拟南芥AtGRP7基因诱饵载体的构建及酵母双杂的初筛

AtCRPI基因是拟南芥的一个从动振荡器基因，目前其生理功能知之甚少。为了更好地研究与AtCRP7基因的互作蛋白，笔者利用PCR技术从携带AtGRP7基因序列的质粒中扩增该基因的编码序列，然后将目标序列插入pGBKT7载体的NcoⅠ和PstⅠ2个酶切位点之间，构成酵母双杂体系的诱饵载体。酶切和测序结果表明，构建的载体目标基因序列和阅读框是正确的。之后，将该载体转入感受态酵母Y2HGold菌株中，并检测其表达物对报告基因的激活情况。AtGRP7酵母转化菌在SD／-Tip平板上长势良好；在SD／-Trp-Ade平板上长势较弱；在SD／-Trp／-His和SD／-Trp／-Ade／-His平板上则没有生长。这说明His合成相关基因没有被转录和翻译，AtGRP7基因在该酵母双杂体系中没有自转录激活。笔者在酵母双杂的初步筛选中，还获得几个可能与AtGRP7互作的基因。

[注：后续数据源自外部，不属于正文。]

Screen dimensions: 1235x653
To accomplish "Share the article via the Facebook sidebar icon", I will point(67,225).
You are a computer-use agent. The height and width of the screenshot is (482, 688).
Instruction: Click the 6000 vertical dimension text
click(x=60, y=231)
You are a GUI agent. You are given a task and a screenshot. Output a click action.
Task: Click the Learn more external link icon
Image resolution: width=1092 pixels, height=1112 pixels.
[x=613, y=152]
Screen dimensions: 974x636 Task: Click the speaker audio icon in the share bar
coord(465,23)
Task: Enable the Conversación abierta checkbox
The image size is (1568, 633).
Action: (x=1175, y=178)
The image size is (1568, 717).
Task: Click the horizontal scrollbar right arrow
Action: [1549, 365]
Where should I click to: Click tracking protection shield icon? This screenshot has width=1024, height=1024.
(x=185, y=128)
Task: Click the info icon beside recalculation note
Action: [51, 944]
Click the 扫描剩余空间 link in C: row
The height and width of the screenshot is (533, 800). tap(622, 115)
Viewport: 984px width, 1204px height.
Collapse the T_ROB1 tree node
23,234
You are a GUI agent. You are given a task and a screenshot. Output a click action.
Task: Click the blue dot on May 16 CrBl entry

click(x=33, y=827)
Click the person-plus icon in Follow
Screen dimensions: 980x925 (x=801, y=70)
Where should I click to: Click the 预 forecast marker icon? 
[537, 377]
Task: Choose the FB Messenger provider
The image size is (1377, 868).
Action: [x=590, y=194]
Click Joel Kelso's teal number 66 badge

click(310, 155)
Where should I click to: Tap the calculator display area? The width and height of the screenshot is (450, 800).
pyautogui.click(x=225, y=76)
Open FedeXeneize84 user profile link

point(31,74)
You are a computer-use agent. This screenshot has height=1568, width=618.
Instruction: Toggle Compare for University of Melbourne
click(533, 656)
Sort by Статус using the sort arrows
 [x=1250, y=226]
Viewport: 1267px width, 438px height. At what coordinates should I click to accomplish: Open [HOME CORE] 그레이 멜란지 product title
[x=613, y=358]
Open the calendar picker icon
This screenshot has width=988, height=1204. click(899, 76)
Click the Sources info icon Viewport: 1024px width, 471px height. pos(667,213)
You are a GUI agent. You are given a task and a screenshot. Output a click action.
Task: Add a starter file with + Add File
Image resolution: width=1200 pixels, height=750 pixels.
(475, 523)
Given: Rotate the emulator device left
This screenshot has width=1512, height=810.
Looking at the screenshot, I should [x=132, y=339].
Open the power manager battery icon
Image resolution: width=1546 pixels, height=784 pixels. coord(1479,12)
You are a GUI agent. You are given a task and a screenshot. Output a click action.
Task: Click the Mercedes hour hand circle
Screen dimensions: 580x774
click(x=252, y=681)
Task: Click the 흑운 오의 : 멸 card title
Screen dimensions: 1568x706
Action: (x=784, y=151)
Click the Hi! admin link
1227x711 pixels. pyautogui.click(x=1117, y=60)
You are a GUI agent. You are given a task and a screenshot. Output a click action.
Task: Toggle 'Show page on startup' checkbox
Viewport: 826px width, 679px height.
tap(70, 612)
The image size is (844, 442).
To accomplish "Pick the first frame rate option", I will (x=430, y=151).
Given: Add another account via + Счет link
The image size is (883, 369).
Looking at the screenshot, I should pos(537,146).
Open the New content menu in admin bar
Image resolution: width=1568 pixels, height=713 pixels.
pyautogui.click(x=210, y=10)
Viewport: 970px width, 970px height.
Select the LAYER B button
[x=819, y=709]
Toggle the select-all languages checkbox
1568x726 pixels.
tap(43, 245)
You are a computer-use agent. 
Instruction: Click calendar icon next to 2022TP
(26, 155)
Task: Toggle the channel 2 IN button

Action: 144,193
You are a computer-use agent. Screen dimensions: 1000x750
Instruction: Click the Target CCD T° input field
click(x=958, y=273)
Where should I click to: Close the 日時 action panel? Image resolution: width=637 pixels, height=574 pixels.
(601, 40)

Construction and Autoactivation Test of a Bait Vector of AtGRP7 for Two hybrid System

AtGRP7 is one of slave oscillator of Arabidopsis thaliana, but its physiological role is so far less known. In order to screen the AtGRP7 interacted proteins, the CDS sequence of AtGRP7 was first amplified using PCR and inserted into pGBKT7 vector between the clone site Nco I and Pst I to construct the bait vector for yeast two-hybrid （Y2H） system. Restricted digestion and sequencing result showed that the AtGRP7 sequence was inserted into pGBKT7 vector in correct reading frame. Furthermore, the bait vector was transformed into Y2H Gold yeast strain to test the autoactivation and toxicity. The transformed yeast grew very well on SD/-Trp plate, but weakly on SD/-Trp/-Ade plate. No yeasts grew on SD/-Trp/-His and SD/-Trp/-Ade/-His plates,suggesting that histidine synthase gene was not transcribed and translated. This indicated that AtGRP7 was not autoactivated in the Y2H system.